_What the exercise asks_. Check every line below for the word "agent" and give only the number of lines where it appears.

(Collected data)

-=-=-=-=-

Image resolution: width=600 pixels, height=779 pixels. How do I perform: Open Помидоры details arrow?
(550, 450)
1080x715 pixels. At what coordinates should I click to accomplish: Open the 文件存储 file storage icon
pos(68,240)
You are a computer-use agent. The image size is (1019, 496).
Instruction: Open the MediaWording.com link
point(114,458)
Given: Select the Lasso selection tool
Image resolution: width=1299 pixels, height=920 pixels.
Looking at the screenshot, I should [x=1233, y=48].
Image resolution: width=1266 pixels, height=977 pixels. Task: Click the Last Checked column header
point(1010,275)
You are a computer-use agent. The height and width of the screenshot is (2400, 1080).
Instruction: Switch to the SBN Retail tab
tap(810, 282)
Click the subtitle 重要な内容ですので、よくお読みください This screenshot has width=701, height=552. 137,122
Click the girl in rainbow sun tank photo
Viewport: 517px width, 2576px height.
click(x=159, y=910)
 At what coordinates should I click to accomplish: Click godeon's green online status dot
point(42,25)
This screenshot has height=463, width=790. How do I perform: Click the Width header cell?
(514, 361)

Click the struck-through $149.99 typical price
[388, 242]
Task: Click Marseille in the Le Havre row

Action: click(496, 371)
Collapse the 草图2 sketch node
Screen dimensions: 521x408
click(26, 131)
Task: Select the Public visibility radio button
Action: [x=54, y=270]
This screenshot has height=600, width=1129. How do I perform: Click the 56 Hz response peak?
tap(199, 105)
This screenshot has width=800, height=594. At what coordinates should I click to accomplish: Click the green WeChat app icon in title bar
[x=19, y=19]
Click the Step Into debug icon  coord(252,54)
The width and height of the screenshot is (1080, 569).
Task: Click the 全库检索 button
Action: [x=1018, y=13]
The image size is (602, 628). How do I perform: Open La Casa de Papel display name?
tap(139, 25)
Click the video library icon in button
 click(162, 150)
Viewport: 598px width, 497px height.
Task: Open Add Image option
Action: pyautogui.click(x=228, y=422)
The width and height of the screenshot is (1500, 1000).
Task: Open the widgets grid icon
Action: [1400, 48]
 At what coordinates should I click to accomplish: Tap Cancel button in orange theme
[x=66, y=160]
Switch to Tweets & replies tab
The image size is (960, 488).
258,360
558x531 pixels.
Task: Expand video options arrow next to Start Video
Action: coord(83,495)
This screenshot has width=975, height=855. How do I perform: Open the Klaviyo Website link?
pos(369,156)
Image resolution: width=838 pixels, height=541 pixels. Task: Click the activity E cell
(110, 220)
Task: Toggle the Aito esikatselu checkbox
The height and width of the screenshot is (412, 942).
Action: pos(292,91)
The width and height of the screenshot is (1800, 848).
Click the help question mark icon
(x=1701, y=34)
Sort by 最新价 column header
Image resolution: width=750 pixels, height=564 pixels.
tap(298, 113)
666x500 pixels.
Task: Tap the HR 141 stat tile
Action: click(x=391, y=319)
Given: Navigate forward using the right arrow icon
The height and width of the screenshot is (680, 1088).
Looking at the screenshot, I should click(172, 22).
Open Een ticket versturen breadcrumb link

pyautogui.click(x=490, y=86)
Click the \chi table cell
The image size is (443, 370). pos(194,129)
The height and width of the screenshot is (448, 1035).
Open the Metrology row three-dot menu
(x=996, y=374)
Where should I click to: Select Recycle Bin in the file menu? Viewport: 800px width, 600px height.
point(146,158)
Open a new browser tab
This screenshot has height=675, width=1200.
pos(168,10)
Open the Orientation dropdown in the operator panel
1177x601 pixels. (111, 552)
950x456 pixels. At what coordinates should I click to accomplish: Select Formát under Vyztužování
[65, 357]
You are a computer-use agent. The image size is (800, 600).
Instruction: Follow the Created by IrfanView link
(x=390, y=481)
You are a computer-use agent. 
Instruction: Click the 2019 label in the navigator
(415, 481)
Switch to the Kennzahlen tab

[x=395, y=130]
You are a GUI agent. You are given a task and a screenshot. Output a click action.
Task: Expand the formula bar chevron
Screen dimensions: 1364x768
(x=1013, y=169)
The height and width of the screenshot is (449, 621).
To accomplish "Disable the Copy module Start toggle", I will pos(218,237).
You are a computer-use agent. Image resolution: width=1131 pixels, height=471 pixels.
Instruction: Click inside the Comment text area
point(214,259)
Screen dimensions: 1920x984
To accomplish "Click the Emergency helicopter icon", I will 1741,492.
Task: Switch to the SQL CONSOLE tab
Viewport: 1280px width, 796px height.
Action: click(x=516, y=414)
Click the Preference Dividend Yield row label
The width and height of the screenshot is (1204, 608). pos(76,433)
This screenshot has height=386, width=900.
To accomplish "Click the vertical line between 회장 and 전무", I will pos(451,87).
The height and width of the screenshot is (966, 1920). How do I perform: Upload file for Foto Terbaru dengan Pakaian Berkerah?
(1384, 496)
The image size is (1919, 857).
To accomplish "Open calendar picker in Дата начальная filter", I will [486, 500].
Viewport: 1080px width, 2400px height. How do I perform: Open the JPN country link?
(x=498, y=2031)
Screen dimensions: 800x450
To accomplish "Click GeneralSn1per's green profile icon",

-=-=-=-=-

_Response_. 6